鯖構築運用雑記

管理してる鯖関連とか技術とかの雑記をメモしておく。

Ansible で 自動化 大作戦

事始め

元々は、vagrantshellで自動環境構築をしていたとある開発環境を、
調度良い機会だったので、Ansibleを使って自動化することにしました。

が、Ansibleの書き方が今ひとつ慣れていないのと、様々な制約に引っかかったので、
後々の私のためにメモを残しておきます。

↓目次



↑さっき見つけて早速使ってみました。意外と便利そう

構築する環境

自動化で入れるもの

大まかには次のもの。

その他必要な物は、yumでインストールしました。

(個人的に)詰まった点

個人的に詰まった点をメモ。もしかしたらできるのかもしれないですが、無知なのでその辺りはご愛嬌。

ansible の仕様(?)

例えば、このような書き方。

 - name: install httpd
   yum: name=httpd state=present
   service: name=httpd state=stared enabled=true

やろうと思ったら、ansibleでエラーを吐かれました。

ERROR: multiple actions specified in task: 'service' and 'install httpd'
Ansible failed to complete successfully. Any error output should be
visible above. Please fix these errors and try again.

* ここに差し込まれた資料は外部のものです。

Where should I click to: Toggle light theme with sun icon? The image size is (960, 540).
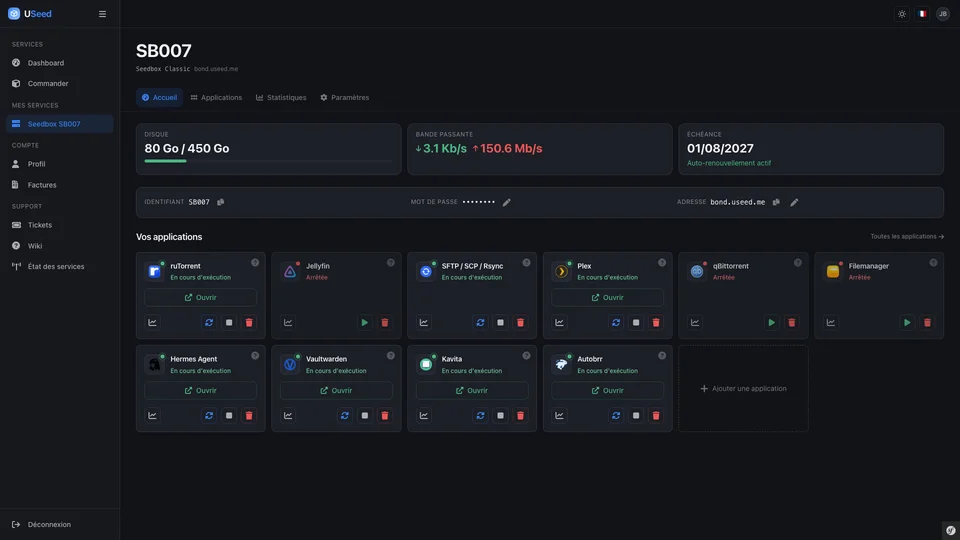[x=902, y=14]
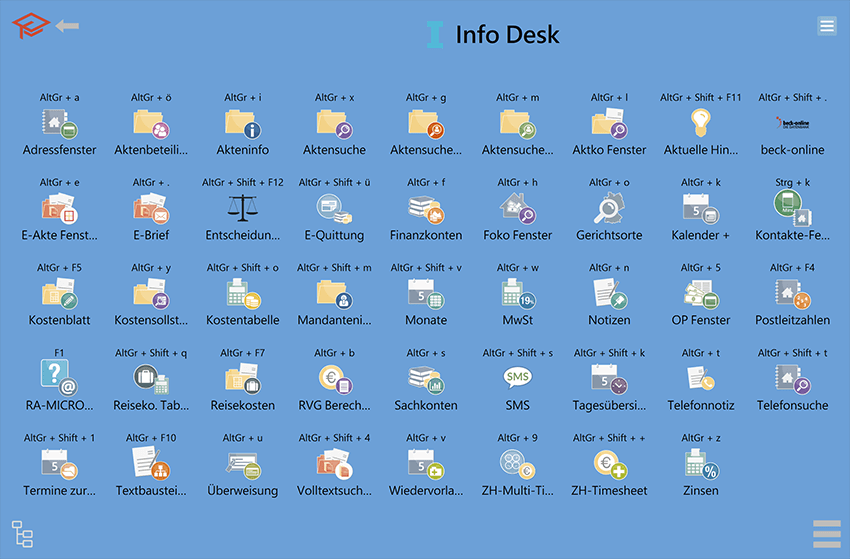Open the hamburger menu at top right
Screen dimensions: 850x559
pyautogui.click(x=826, y=26)
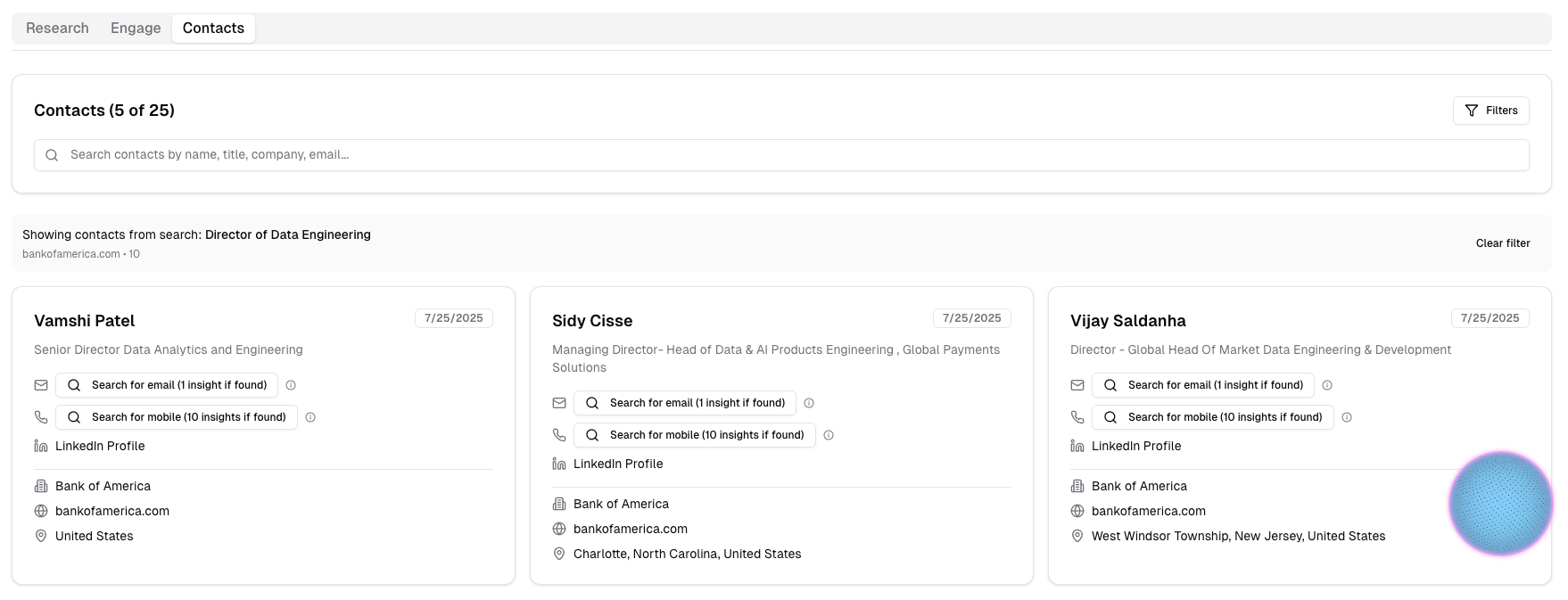The width and height of the screenshot is (1568, 600).
Task: Click bankofamerica.com on Sidy Cisse's card
Action: (630, 529)
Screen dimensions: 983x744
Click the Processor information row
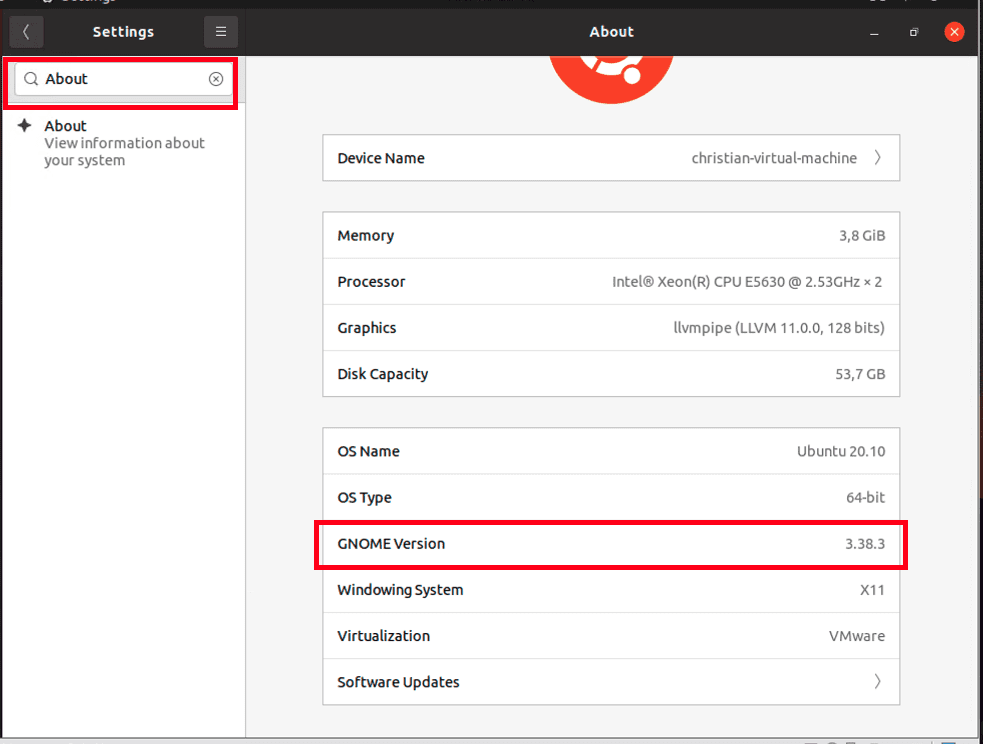pos(610,282)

複数処理は、ダメみたいです。 こういう時は、素直に分けましょう。

- name: install httpd
  yum: name=httpd state=present

- name: start & enable httpd
  service: name=httpd state=stared enabled=true

これは完全に私がぽかしてます。が、これで流れるなら結果オーライです。

yum での複数パッケージインストール

最初はこう書いてました。とてもきたないです。

- name: install packages
  yum: name=httpd state=latest
  yum: name=mariadb state=latest
  yum: name=gcc state=latest
  yum: name=wget state=latest
  ...

よくよく見ると、とてもきたない。エラーは吐かないけど汚い。
なので、Ansibleの変数を使ってみる。

- name: install packages
  yum: name={{ item }} state=latest
  with_items:
  - httpd
  - mariadb
  - gcc
  - wget
  ...

こうすると、綺麗(に見える。) ちなみに、最初は↓下の様に書いてましたが、盛大にエラーを吐かれました。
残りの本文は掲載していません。